**Work to complete**
Put the lines of the listing from the one containing "Where should I click to: Open" through the end of the listing into a numbered list, omitting any blank lines.
**********
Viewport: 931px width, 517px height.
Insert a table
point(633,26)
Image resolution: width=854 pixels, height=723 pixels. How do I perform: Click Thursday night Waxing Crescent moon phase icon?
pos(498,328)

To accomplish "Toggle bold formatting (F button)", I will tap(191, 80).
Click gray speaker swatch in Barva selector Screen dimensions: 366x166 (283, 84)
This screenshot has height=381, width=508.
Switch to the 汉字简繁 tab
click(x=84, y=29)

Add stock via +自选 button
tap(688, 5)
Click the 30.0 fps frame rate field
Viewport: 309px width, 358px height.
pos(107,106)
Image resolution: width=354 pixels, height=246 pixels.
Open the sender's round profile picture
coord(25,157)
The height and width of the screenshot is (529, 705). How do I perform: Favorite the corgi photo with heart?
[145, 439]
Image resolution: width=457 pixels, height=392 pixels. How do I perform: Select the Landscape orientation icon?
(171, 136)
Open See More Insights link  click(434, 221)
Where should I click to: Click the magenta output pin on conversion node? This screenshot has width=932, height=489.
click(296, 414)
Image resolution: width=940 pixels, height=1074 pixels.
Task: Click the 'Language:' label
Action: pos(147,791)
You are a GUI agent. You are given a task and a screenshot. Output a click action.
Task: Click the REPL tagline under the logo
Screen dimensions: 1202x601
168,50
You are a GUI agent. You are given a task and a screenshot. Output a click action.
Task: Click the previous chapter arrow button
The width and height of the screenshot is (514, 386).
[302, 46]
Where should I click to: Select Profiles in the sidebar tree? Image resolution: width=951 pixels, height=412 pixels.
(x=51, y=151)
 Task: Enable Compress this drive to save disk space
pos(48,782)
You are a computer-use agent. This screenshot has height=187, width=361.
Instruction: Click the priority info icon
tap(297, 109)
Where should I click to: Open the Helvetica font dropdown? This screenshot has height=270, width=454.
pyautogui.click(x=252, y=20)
**********
**Correct response**
1. Where should I click to: Open the Helvetica font dropdown? This screenshot has height=270, width=454.
2. pyautogui.click(x=252, y=20)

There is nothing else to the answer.